Concerns are mounting over India’s stock market as a slowdown in corporate earnings deepens, putting pressure on Prime Minister Narendra Modi’s efforts to boost growth.
Major banks like Citigroup Inc. and HSBC Holdings Plc have revised profit forecasts downward following disappointing earnings from top Indian companies such as Adani Enterprises Ltd. and Tata Motors Ltd. Analysts at JM Financial Ltd. project that the NSE Nifty 50 Index will see less than 5% earnings growth this fiscal year, the slowest since the pandemic. Some experts even believe this estimate may be overly optimistic.
Adding to the challenges are uncertainties in the global landscape, particularly due to US President Donald Trump’s tariff policies which are causing fluctuations in the dollar. Despite the recent announcement of a record $11.5 billion in tax cuts by Modi’s government, there are doubts as to whether this will be sufficient to counter these headwinds and revive earnings.
The economic slowdown in India has been a key factor contributing to the dismal earnings outlook. The government has lowered its growth forecast for the fiscal year, reflecting a deceleration in the once robust growth momentum. Earnings for the last quarter are expected to show just a 4.4% year-on-year increase, marking the third consecutive quarter of single-digit growth. Out of the companies in the Nifty 50 index that have reported earnings so far, nearly half have missed estimates.

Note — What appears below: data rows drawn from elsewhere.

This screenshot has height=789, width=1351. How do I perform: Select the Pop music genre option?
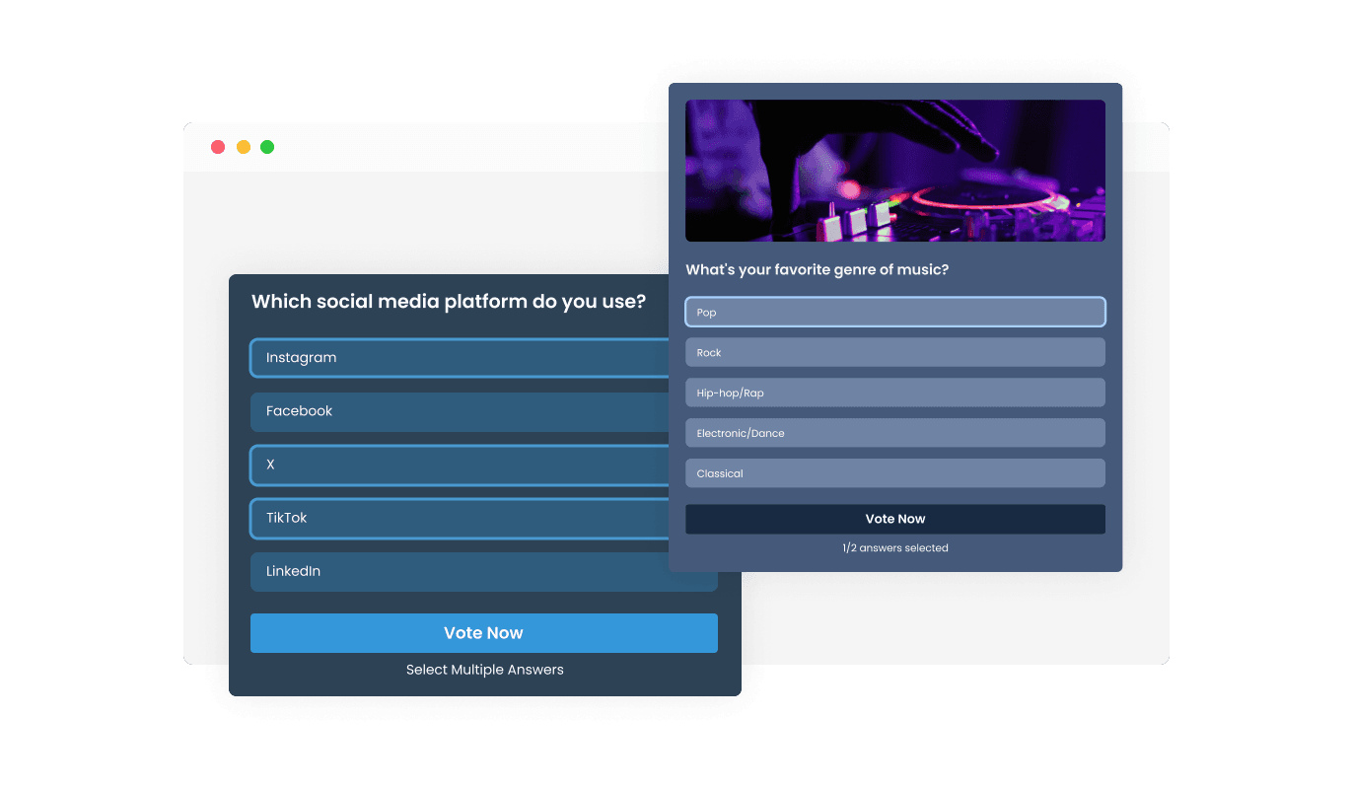pos(894,312)
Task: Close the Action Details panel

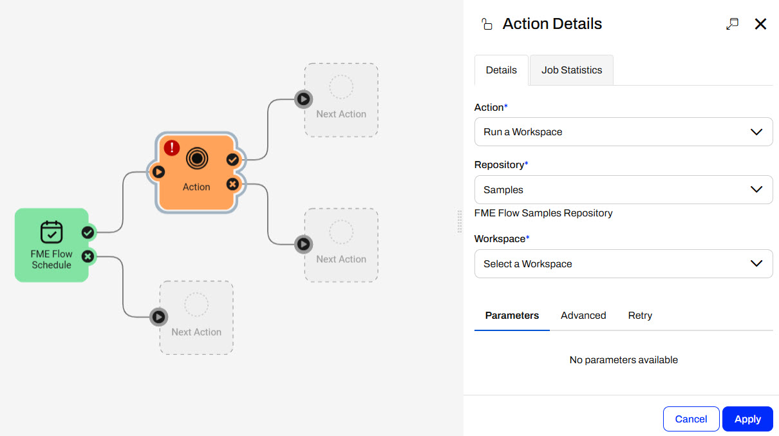Action: [x=760, y=24]
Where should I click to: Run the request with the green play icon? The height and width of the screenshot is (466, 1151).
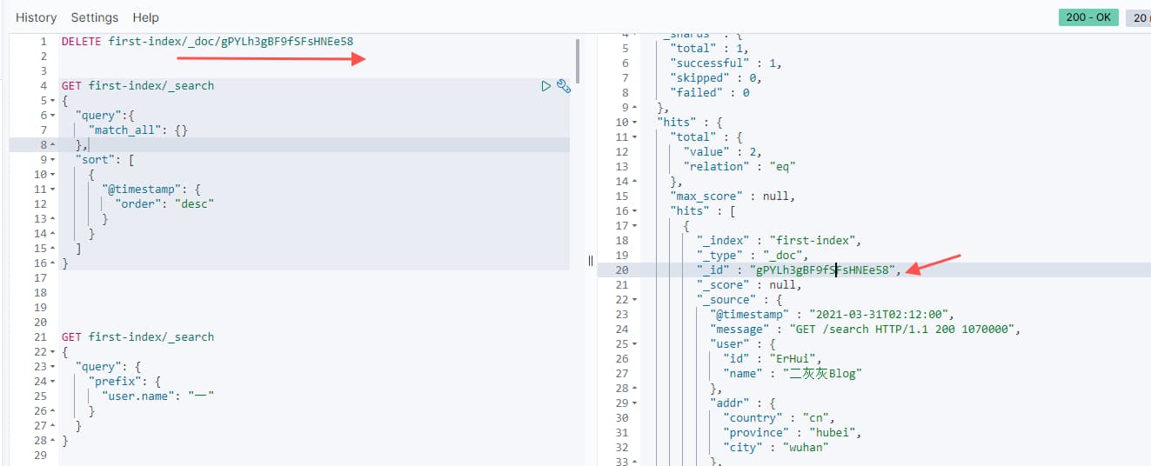545,86
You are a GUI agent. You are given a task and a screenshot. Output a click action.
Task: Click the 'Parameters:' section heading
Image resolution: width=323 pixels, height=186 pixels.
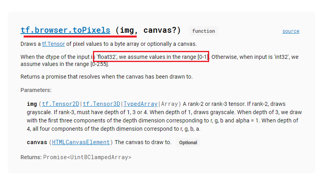[36, 90]
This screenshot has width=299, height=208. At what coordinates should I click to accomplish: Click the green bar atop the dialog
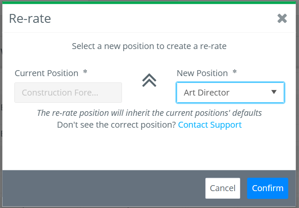(149, 3)
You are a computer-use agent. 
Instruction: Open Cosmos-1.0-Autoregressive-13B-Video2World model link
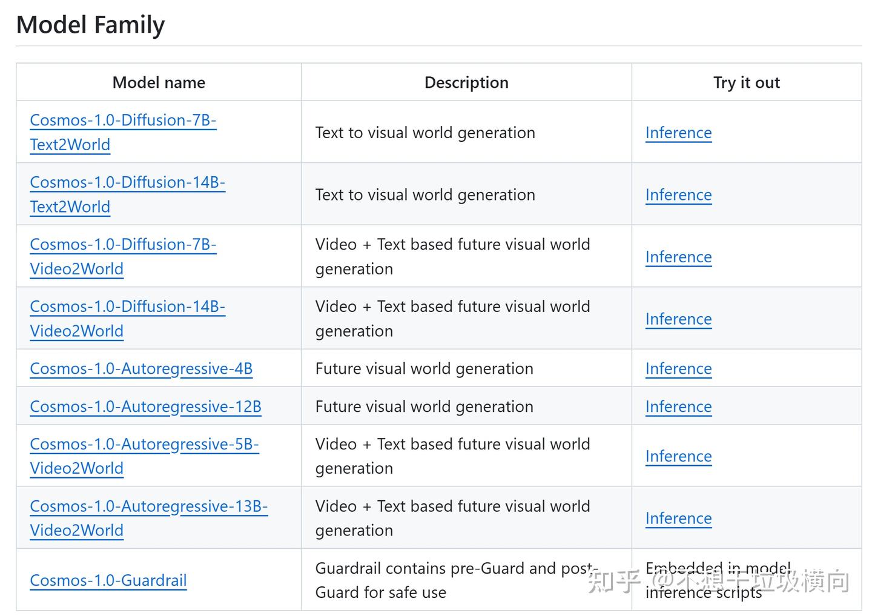coord(148,506)
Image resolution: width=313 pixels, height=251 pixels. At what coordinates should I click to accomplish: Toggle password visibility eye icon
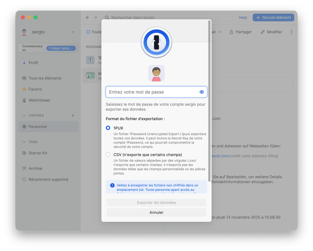click(x=202, y=92)
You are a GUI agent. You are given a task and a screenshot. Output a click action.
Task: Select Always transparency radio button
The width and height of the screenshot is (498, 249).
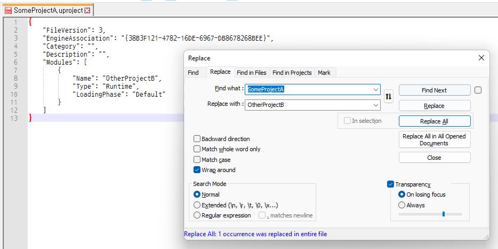click(x=402, y=205)
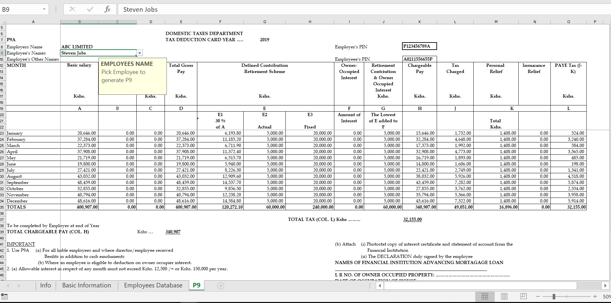Switch to the Employees Database tab
Viewport: 611px width, 303px height.
click(153, 285)
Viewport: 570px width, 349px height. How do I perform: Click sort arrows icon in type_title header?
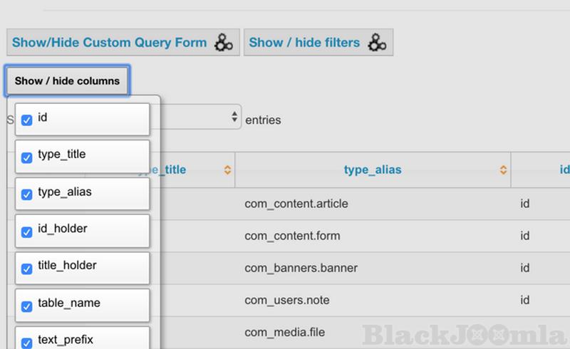(227, 170)
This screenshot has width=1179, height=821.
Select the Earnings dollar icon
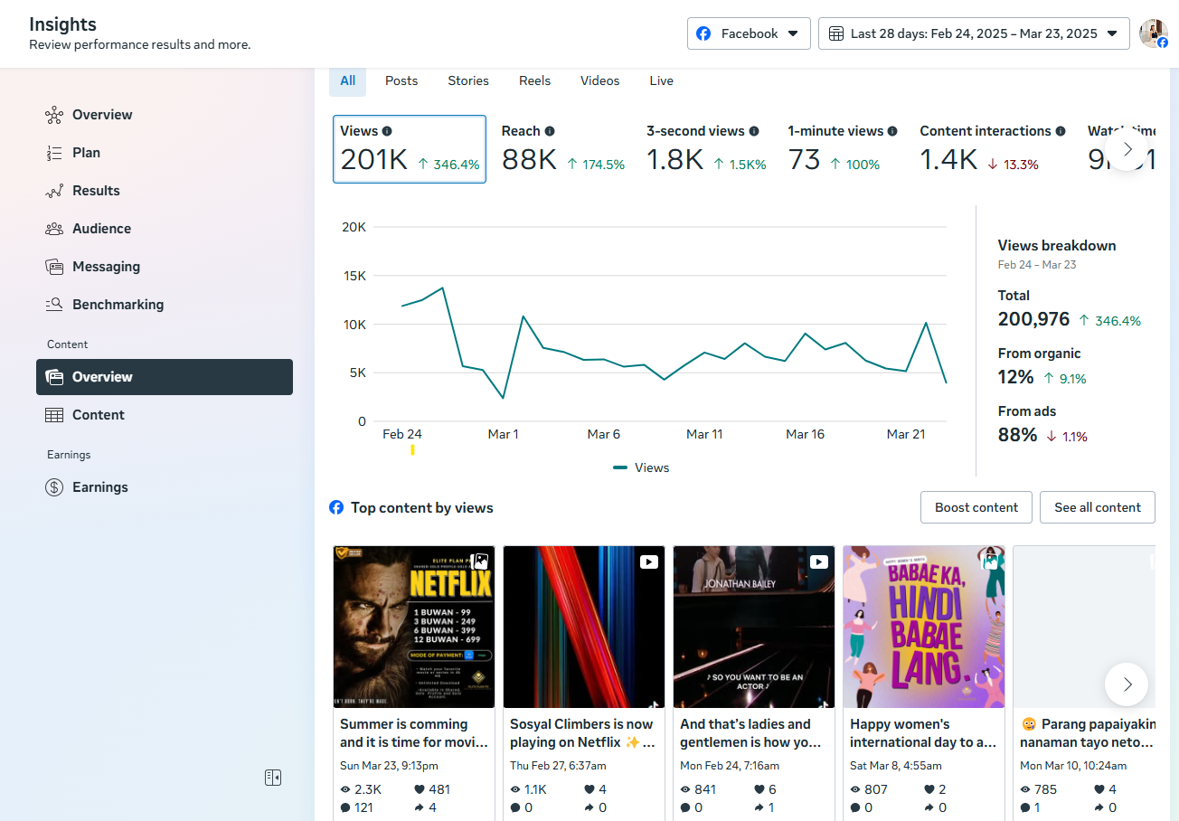click(x=54, y=487)
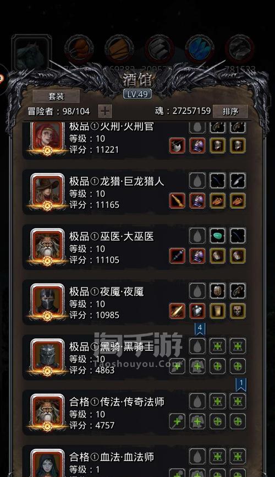The image size is (275, 477).
Task: Click the water drop slot of 火刑官
Action: point(197,127)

The poor earnings reports have led to stock declines for companies like Tata Motors and Maruti Suzuki India. Tata Motors, in particular, saw its shares plummet over 7% after a significant drop in net income. Adani Enterprises also experienced a more than 5% intraday drop after reporting a substantial decline in quarterly profit.
This earnings slump comes at a time when the Indian stock market is struggling to find support, with over $600 billion in market value wiped out since a peak in late September. Foreign investors have been pulling out funds, with a record streak of daily withdrawals observed in recent days.
While there are hopes that the positive effects of the tax cuts will eventually boost consumer spending and support profitability, the current sentiment remains cautious. Corporate executives continue to express concerns about weak demand, with references to a “slowdown” in earnings calls hitting the highest level since the pandemic.
Looking ahead, there is anticipation that consumer firms, which make up a significant portion of the main index, will drive earnings growth in the next fiscal year. However, uncertainties persist, and it remains to be seen how much of an impact the tax savings will have on overall earnings growth.
For now, India’s equity market remains in a challenging position, with expectations for a turnaround hinging on a combination of domestic factors and global developments.